Of course our southern California winters aren’t as harsh as those in many other parts of the country, but they are generally cooler and wetter than our summers, and bees are just as valuable to our gardens and habitats as they are anywhere else.
And finally, as Walliser also notes in her article, more insect life in the garden means more food for birds, predatory insects and other pollinators…another big benefit.
“Insect-eating birds, like chickadees, wrens, titmice, nuthatches, pheobes, and bluebirds, are very welcome in the garden because they consume thousands of caterpillars and other pest insects as they raise their young every gardening season. Not cleaning up the garden means there will be more protein-rich insects available to them during the coldest part of the year. These birds are quite good at gleaning “hibernating” insects off of dead plant stems and branches, and out of leaf litter. The more insect-nurturing habitat you have, the greater the bird population will be. Your feathered friends will also appreciate feasting on the seeds and berries they can collect from intact perennial, annual, and shrub stems. Song birds are one of the best reasons [to] skip the garden clean up!”
But all of this is mostly about garden beds. What about big grassy lawns (for those who still have them)?
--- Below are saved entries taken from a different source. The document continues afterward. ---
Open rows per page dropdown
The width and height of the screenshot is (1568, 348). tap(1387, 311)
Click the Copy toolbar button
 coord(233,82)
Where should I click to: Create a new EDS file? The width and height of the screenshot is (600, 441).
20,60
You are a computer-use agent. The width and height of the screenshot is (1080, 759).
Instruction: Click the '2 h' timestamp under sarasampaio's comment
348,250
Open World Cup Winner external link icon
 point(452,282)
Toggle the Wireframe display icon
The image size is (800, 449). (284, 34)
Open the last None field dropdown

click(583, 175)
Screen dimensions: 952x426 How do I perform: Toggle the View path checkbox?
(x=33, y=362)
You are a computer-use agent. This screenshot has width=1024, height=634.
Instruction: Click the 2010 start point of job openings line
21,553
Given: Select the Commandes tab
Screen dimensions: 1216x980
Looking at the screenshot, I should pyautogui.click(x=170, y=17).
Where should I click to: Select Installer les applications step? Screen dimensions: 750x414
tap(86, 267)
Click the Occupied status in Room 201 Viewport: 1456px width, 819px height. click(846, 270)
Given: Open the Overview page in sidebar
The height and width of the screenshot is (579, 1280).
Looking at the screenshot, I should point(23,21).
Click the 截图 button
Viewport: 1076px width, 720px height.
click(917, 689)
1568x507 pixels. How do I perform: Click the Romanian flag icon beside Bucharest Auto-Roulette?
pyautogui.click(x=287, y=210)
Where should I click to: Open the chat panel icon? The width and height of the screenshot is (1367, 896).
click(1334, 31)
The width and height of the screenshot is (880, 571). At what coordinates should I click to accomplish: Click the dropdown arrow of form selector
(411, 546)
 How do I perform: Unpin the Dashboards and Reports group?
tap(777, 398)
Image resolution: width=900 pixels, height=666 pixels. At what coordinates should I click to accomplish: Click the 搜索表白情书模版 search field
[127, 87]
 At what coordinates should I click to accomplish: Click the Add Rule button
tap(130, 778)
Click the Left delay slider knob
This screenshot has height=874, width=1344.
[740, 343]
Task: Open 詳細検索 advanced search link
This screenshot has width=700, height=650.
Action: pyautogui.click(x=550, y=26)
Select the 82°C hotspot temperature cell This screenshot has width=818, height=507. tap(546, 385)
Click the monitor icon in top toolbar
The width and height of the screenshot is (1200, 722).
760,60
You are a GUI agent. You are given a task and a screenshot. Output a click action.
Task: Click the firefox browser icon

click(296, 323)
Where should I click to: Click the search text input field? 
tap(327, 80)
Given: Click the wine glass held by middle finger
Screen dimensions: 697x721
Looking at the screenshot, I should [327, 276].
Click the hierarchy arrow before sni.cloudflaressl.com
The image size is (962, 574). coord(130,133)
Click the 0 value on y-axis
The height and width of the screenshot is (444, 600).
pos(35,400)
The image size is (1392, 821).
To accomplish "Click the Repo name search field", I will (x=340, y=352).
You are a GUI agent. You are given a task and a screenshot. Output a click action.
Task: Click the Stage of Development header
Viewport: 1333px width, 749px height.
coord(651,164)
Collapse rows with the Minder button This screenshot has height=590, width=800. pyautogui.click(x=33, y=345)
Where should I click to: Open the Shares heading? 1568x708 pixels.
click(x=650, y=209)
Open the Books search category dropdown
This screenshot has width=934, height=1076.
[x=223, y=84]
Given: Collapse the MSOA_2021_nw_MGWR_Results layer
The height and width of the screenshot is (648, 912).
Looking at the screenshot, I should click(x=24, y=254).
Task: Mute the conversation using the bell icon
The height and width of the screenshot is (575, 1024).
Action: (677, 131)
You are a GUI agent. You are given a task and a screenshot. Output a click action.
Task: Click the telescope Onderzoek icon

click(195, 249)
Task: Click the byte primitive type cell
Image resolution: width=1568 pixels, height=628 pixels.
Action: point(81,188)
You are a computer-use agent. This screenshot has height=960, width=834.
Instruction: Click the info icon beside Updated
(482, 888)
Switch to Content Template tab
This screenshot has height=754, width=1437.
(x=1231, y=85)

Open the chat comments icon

Traditional wisdom has always said that leaving fallen leaves on the lawn will kill the grass. Well, it turns out thinking there has changed, too, according to “Leave the Leaves: How Doing Less Yard Work Helps the Environment,” published in the Christian Science Monitor:
“Michigan State researchers began studying the effect of leaves on lawncare in the early ’90s. They piled leaves onto grass plots to see how much it took to kill a lawn, and they discovered that leaf-covered lawns were among the first to turn green in the spring.
“It’s not only not a problem, it’s awesome,” says Dr. Thomas Nikolai, a specialist in Michigan State University’s plant and soil science department, in an interview with The Christian Science Monitor.”
So go ahead – spend a bit less time this fall raking or blowing away every last leaf…and a bit more time enjoying the season. Of course, if you or the teens want to rake the leaves into piles for jumping in, we can fully endorse that time-tested autumn tradition. (And we might come join you!)